### Task to complete
Repeat only the lines below from the one containing "The image size is (166, 125)." through the one containing "This screenshot has width=734, height=367.", inclusive, exactly as written.

### Data under study
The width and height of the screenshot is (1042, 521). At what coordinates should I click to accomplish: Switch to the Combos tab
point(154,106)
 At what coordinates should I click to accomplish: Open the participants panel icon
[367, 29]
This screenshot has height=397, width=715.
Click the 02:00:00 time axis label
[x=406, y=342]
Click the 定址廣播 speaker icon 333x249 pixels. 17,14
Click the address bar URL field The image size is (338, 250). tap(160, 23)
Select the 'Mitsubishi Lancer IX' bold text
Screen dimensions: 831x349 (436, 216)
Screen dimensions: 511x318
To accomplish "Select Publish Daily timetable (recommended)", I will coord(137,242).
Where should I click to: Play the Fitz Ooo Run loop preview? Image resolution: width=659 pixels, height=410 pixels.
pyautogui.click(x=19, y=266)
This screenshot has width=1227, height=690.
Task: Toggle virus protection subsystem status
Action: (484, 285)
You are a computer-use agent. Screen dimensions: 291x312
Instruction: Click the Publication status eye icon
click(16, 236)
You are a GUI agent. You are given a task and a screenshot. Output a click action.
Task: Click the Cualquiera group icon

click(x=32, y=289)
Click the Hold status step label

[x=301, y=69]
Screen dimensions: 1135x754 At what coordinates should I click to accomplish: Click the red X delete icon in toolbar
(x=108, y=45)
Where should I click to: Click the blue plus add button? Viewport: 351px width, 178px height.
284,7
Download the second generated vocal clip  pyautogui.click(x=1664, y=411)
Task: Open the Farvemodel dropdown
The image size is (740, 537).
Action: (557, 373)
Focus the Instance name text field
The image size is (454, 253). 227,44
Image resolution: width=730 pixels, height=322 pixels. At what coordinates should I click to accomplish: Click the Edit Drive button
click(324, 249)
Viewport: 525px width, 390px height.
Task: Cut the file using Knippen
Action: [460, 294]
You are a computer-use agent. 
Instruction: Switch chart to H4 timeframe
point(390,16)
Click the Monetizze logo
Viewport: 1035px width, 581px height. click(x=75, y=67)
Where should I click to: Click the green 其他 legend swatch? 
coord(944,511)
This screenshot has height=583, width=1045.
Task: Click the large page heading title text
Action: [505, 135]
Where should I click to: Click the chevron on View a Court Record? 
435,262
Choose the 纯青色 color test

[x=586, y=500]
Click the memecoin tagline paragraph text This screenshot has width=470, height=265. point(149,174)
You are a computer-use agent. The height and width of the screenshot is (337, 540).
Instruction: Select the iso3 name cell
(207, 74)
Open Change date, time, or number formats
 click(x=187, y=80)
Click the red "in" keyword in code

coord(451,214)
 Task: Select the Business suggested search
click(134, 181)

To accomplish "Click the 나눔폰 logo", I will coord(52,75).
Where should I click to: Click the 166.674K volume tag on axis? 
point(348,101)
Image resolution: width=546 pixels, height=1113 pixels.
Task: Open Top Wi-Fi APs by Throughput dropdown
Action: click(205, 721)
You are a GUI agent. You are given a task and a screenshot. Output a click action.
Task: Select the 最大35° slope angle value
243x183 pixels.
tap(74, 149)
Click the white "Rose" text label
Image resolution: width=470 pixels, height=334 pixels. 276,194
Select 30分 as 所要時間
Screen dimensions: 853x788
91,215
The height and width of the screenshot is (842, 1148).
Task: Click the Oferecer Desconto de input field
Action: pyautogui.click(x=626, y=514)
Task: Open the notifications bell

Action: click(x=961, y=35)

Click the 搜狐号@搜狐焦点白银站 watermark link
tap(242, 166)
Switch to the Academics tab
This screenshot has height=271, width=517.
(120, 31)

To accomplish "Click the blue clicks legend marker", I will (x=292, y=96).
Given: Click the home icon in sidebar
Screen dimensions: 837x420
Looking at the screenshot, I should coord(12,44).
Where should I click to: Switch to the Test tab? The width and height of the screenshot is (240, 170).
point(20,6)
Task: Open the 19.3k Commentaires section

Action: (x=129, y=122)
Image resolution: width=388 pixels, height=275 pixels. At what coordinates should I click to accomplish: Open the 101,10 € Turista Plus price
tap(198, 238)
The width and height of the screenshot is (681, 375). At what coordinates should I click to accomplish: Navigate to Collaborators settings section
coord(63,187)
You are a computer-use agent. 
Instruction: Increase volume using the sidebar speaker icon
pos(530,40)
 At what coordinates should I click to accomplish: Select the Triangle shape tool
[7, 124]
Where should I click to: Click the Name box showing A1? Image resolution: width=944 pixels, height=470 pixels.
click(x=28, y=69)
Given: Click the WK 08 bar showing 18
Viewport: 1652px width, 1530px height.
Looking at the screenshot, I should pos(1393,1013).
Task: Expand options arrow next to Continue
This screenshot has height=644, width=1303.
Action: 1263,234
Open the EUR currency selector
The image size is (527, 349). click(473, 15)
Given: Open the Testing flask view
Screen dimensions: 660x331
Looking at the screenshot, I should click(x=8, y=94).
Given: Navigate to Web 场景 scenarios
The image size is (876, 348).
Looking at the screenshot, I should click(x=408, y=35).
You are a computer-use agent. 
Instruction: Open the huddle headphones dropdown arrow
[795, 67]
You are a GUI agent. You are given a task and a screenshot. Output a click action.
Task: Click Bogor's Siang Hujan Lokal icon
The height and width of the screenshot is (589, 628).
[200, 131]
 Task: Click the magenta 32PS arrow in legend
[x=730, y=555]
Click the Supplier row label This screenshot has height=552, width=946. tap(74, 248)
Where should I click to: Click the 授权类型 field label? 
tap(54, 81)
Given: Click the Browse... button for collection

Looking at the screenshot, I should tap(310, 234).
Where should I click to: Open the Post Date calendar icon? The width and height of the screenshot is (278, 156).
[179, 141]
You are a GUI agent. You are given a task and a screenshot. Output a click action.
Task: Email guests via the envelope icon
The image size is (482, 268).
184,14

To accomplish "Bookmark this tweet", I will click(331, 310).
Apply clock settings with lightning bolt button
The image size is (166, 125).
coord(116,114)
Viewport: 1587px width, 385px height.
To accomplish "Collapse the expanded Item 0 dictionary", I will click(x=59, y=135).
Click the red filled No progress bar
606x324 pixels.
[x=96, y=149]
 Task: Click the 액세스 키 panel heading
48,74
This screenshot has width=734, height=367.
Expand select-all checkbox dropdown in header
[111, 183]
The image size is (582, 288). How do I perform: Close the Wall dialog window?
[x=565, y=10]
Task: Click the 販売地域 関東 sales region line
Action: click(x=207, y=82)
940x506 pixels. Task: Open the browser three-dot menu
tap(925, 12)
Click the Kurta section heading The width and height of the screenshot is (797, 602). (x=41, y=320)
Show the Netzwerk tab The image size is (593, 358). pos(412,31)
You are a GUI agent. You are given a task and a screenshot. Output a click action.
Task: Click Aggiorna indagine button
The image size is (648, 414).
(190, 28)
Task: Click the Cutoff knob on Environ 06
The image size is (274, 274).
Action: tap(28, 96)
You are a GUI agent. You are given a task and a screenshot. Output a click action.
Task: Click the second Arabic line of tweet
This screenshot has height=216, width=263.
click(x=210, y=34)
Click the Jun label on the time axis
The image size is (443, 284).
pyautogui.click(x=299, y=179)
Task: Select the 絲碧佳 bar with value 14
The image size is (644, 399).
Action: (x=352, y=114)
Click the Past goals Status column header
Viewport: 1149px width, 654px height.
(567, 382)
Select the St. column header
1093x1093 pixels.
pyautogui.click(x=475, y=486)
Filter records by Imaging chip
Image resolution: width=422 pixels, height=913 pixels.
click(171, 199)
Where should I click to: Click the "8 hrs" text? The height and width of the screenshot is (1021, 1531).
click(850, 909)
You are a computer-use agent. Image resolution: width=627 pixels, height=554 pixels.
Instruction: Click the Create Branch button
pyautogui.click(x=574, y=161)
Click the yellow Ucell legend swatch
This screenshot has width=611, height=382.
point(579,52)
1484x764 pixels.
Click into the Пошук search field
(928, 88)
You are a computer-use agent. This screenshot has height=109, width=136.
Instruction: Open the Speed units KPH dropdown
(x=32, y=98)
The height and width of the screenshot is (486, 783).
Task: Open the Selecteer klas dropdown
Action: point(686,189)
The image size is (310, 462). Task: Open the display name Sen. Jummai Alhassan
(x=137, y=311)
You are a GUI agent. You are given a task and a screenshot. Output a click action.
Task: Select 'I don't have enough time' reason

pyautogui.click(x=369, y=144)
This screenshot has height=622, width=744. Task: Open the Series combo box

### Finished exercise
The image size is (166, 125).
coord(116,114)
Viewport: 1587px width, 385px height.
To accomplish "Collapse the expanded Item 0 dictionary", I will click(x=59, y=135).
Click the red filled No progress bar
606x324 pixels.
[x=96, y=149]
 Task: Click the 액세스 키 panel heading
48,74
This screenshot has width=734, height=367.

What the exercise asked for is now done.